Work to be completed »
Reproduce exactly the lines from the one containing "Task: Open the help question mark icon" through the end of the entries, including both. Drop the pictures.

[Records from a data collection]
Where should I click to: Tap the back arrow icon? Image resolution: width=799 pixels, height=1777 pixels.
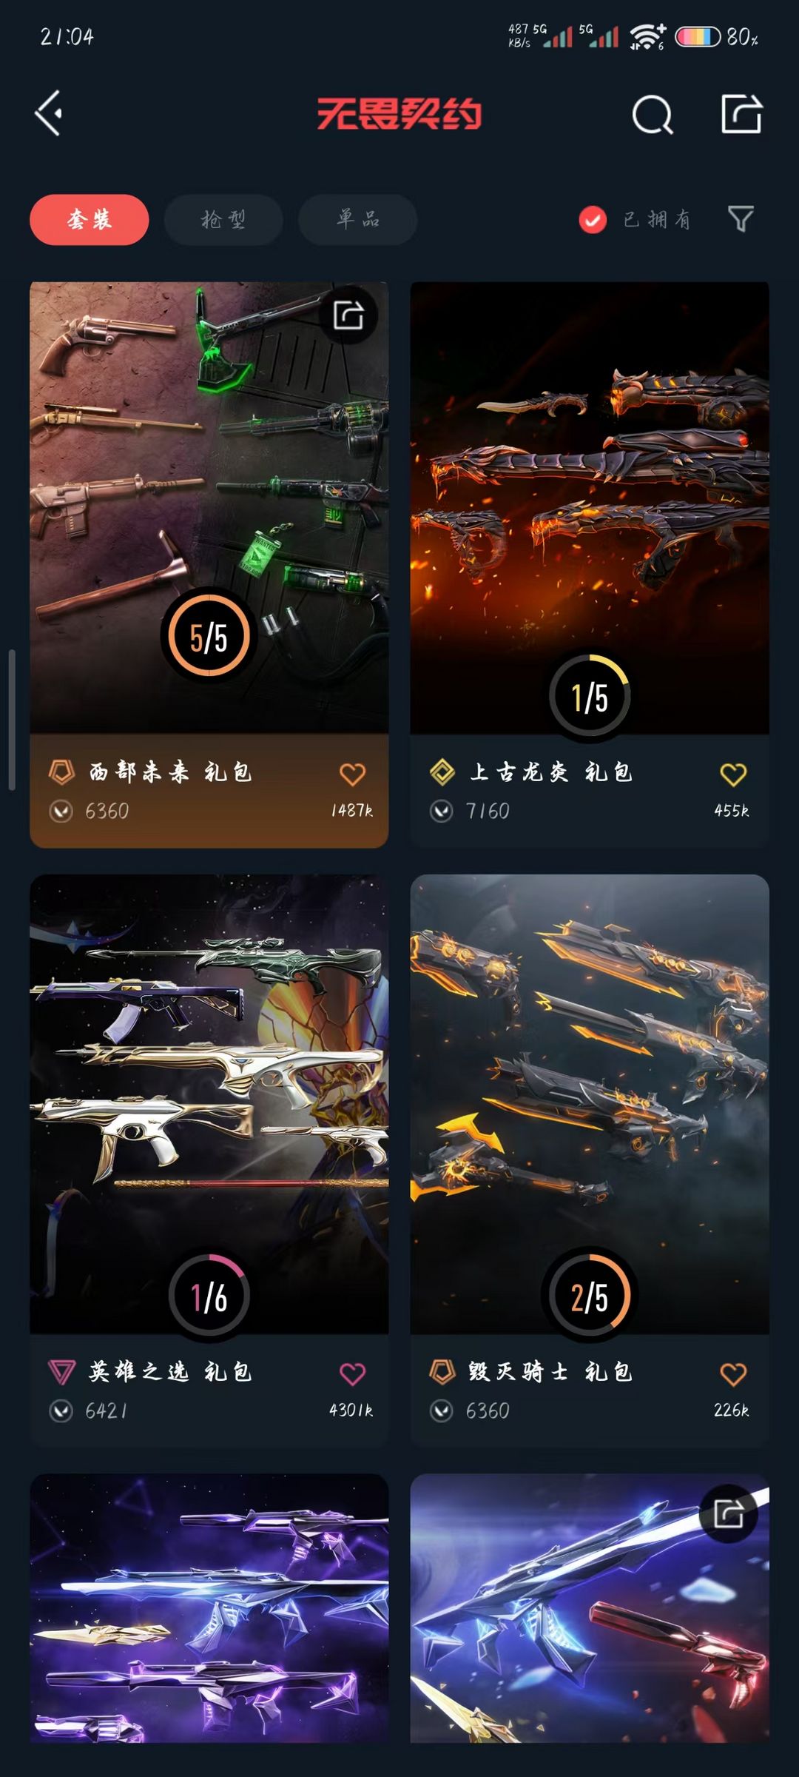49,113
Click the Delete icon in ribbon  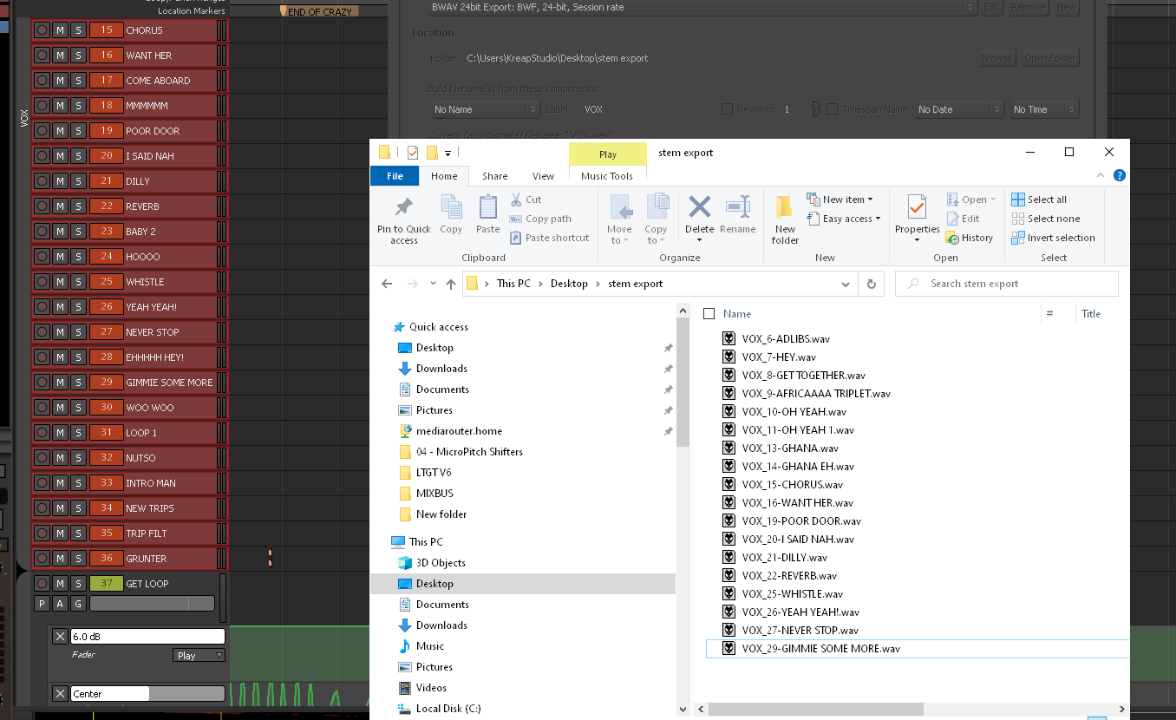click(x=699, y=208)
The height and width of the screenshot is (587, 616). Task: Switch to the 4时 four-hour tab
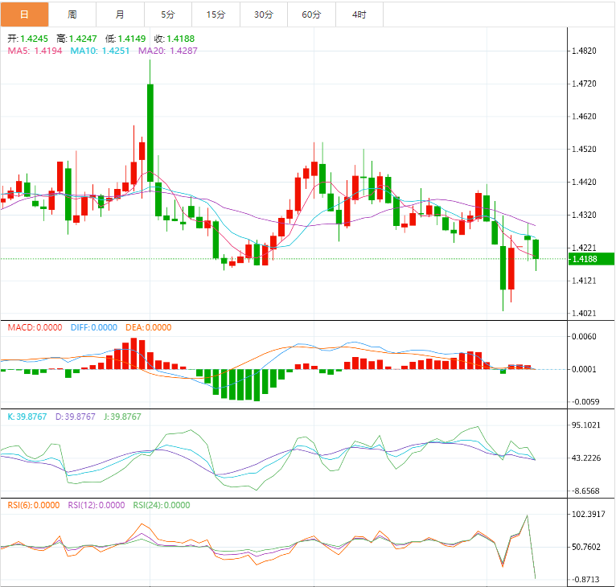(359, 14)
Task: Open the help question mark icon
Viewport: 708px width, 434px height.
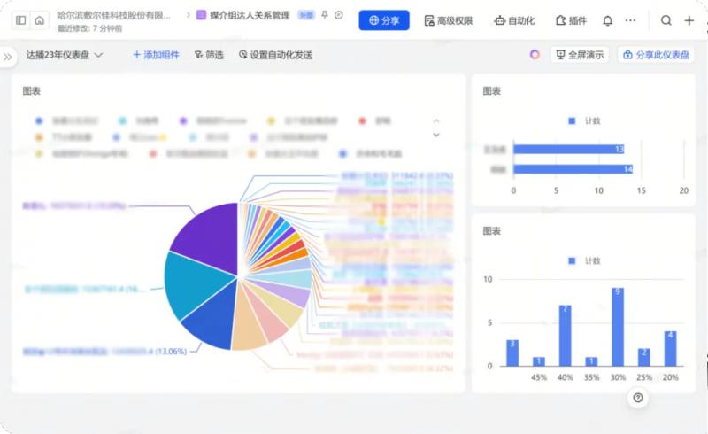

Response for this exercise »
Task: Open the help question mark icon
Viewport: 708px width, 434px height.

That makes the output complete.